Second Quorum of the Seventy
- April 6, 1991 – October 5, 1996
- Called by: Ezra Taft Benson
- End reason: Honorably released

Personal details
- Born: Stephen Douglas Nadauld May 31, 1942 (age 84) Idaho Falls, Idaho, United States
- Education: BSChem at Brigham Young University M.B.A at Harvard Business School Ph.D. in finance at University of California at Berkeley
- Spouse(s): Margaret Dyreng
- Children: 7 sons
- Parents: Sterling Dwaine Nadauld and Lois Madsen Nadauld Corey

= Stephen D. Nadauld =

American academic and LDS leader

Stephen Douglas Nadauld (born May 31, 1942) is an American academic, the former president of Dixie State University and Weber State University (WSU). Nadauld was a general authority of the Church of Jesus Christ of Latter-day Saints (LDS Church) from 1991 to 1996.

Nadauld was born in Idaho Falls, Idaho to Sterling Dwaine Nadauld and Lois Madsen Nadauld Corey. From 1961 to 1964, he was a missionary for the LDS Church in France, where he became a fluent speaker of French.
^^^^
### The exercise
In the Stephen D. Nadauld biography, in which country did he serve as a missionary for the LDS Church, and during what years?

### Source excerpt
^^^^
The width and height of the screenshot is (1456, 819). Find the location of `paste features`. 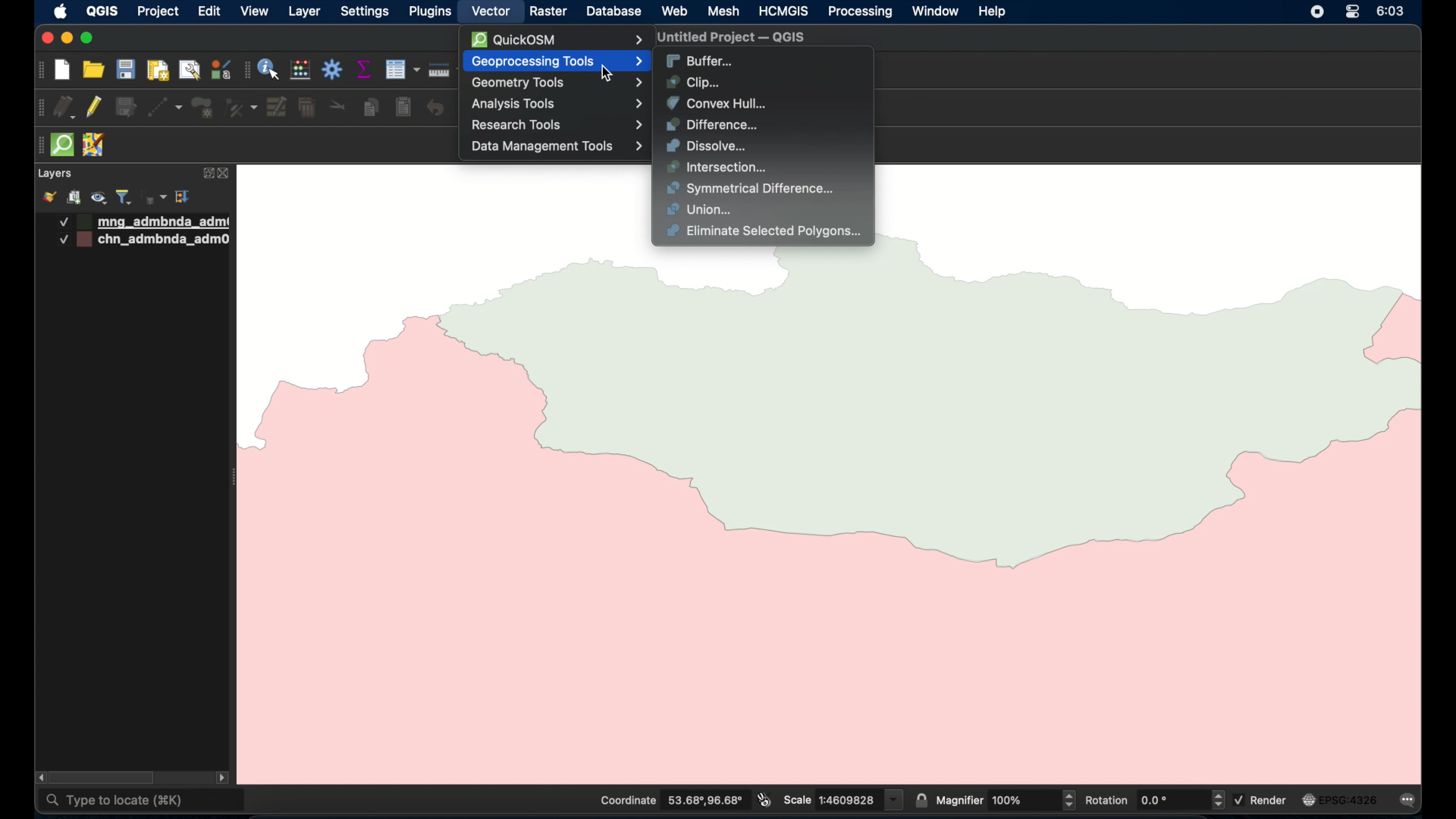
^^^^
### Correct response
France, from 1961 to 1964.